I don't like continued use of obsolete, high energy, low efficiency, environmentally unsound technologies (like big V8 internal combustion engines, 1940's and 50's smokestacks and brown coal power generation etc) ... that's the self interested fossil fuel industry appealing to the low intellect 'hoon' sector of the market with essentially low tech but single use high visibility obsolete product that somehow validates them and their lives, in much the same way as the NRA goes after their demographic in the US.

I like the idea that we continuously research and develop, cheaper, more effective and efficient, lower cost alternative technologies and energy sources (and processes) for use in industry.

That's 'growth' and capitalism ... not this corrupt stuck-in-a-300-year-rut, protect-incumbent-industry and government-pay-for-play (even when the industry doesn't pay) alternative that we've had for the last 100 years or so.
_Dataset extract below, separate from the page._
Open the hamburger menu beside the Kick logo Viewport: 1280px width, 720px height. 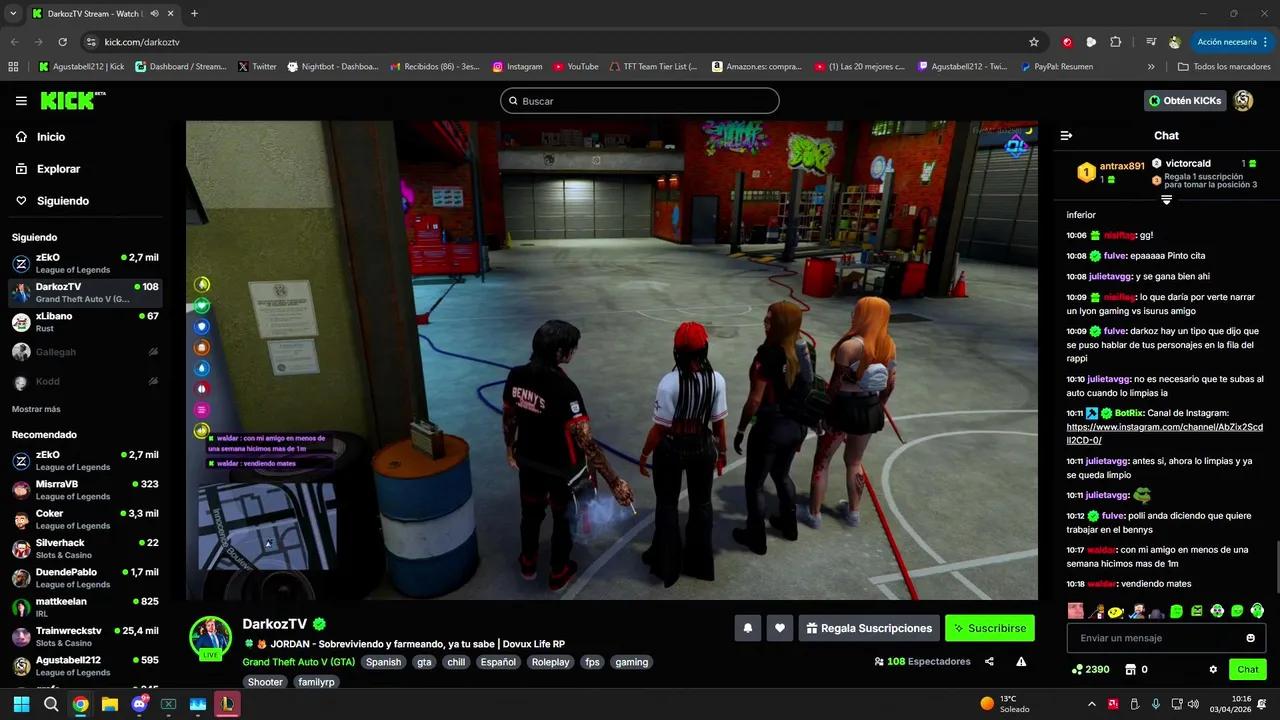tap(21, 101)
We naturally think of our times and lifestyles as super advanced, but in reality the 20th Century was basically an industrial and technological holding pattern rather than a time of great creativity and inventiveness ... technologically speaking and with few exceptions (IT being one of them) we simply lived on the shoulders of the giants of the 19th century.

Just my 2 cents worth ...
---
On 26/01/2013, at 2:03 AM, stephen at melbpc.org.au wrote:

>>> Kim: http://warmingworld.newscientistapps.com/
>> 
>> "The Doha Declaration on Climate, Health & Well-Being"
>> 
>> http://dohadeclaration.weebly.com
> 
> 
> 
> Good business is now  no-growth, low-carbon, eco-business.